1000 miles across for a quark...

trilussa

Member
italiano
Hi to all!!
As usual I'd be immensely grateful to you for explaining the meaning of the following phrase: Quarks are so small that a Hydrogen atom would have to be 1000 miles across for a quark to be this big. Thanks
 
  • Florentia52

    Modwoman in the attic
    English - United States
    What is the context of the sentence, trilussa? It sounds as though "this big" should have a reference, either in preceding text or in an illustration.
     

    trilussa

    Member
    italiano
    There are no further referencies in this contextual structure (taken in itself), anyway
    they are spoken about the atomic nucleus and the subparticles of the proton inside it are called quarks.

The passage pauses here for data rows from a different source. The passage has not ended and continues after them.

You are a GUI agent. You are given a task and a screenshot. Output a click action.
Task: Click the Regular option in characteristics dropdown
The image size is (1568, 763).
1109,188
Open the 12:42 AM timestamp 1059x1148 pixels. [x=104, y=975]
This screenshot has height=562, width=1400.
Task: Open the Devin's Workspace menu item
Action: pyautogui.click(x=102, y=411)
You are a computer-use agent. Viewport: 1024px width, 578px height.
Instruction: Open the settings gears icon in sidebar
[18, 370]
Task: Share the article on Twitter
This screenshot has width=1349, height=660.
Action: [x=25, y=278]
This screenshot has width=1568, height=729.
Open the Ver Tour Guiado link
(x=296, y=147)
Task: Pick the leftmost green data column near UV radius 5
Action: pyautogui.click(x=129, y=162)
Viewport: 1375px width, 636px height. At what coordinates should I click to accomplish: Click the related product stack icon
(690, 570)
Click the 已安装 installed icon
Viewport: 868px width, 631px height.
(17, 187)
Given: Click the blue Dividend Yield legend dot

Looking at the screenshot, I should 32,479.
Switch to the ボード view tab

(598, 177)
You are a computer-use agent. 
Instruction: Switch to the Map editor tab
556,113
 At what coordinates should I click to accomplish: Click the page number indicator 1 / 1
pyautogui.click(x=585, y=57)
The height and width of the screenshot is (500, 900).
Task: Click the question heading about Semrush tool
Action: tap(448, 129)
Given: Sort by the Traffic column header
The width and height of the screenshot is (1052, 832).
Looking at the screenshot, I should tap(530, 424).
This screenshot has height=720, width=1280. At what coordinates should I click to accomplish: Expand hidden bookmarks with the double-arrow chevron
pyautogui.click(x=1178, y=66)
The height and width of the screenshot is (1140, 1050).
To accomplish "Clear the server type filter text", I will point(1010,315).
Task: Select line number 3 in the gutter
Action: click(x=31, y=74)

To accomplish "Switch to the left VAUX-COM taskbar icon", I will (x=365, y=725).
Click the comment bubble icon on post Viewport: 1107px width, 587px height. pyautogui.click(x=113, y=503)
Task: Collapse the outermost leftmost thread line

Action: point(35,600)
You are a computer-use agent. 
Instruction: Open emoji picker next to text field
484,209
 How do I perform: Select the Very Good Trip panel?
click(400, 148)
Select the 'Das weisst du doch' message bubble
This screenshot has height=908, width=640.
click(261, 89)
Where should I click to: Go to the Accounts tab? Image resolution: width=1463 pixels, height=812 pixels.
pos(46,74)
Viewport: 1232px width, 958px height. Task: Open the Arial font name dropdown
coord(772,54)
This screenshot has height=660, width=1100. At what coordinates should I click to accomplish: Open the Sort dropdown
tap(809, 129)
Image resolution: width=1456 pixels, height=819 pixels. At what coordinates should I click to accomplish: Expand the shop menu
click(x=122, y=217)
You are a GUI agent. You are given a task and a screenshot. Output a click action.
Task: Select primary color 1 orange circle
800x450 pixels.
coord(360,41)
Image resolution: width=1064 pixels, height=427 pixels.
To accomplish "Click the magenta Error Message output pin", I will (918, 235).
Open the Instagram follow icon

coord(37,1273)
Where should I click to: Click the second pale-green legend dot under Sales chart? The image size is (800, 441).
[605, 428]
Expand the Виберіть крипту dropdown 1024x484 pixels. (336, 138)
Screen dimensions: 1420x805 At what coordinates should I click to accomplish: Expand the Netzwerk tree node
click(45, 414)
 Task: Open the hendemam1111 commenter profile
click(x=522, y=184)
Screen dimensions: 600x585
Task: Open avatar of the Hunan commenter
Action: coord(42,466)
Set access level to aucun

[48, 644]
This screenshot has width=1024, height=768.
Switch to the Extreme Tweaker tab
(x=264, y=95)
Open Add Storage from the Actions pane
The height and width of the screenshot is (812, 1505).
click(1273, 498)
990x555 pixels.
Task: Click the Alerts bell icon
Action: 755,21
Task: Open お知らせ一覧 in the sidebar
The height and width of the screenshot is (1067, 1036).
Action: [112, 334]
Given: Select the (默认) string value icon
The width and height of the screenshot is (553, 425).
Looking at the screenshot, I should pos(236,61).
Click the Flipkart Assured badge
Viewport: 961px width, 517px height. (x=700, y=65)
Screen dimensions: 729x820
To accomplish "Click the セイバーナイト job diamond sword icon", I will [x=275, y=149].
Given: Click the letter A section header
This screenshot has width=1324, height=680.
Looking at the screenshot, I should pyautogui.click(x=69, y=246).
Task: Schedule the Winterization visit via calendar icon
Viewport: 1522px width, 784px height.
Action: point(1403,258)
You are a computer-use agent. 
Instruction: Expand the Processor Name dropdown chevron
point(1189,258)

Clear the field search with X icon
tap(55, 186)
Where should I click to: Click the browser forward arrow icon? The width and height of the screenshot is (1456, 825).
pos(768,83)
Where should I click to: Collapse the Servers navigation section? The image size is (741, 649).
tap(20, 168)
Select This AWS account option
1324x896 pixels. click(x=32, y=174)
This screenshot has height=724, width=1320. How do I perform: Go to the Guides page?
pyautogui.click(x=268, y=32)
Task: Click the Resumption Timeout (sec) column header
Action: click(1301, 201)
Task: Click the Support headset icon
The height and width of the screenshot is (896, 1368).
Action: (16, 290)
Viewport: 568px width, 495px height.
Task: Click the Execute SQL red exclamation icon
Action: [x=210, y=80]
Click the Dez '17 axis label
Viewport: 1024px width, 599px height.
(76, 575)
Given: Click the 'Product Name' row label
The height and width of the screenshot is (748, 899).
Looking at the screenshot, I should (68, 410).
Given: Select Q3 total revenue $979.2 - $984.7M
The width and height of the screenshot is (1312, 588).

The quarks contained in a proton are so small compared to the proton dimension that..... (from this the abovesaid sentence)
     
    Last edited:

    Florentia52

    Modwoman in the attic
    English - United States
    In that case, it's a bit confusing. The writer is saying that quarks are so small that the hydrogen atom would have to be of X size in order for a quark to be of Y size, but apparently "Y size" is not defined,' unless -- as jsvillar suggests -- the reader is meant to understand that the period at the end of the sentence is "Y size."
     

    Linkway

    Senior Member
    British English
    We know that a hydrogen atom is very small. Imagine how many times it would have to grow to be 1600km in diameter. That is the same relationship with the size of a quark except that the quark is extremely small (but in approximately the same ratio).
     

    async_

    New Member
    Russian
    Did you say they were speaking, trissula? If you found it in a video, an audio recording or may be a tapescript of a lecture then the speaker could have made a gesture indicating the size of a quark in relation to a Hydrogen atom 1000 miles across.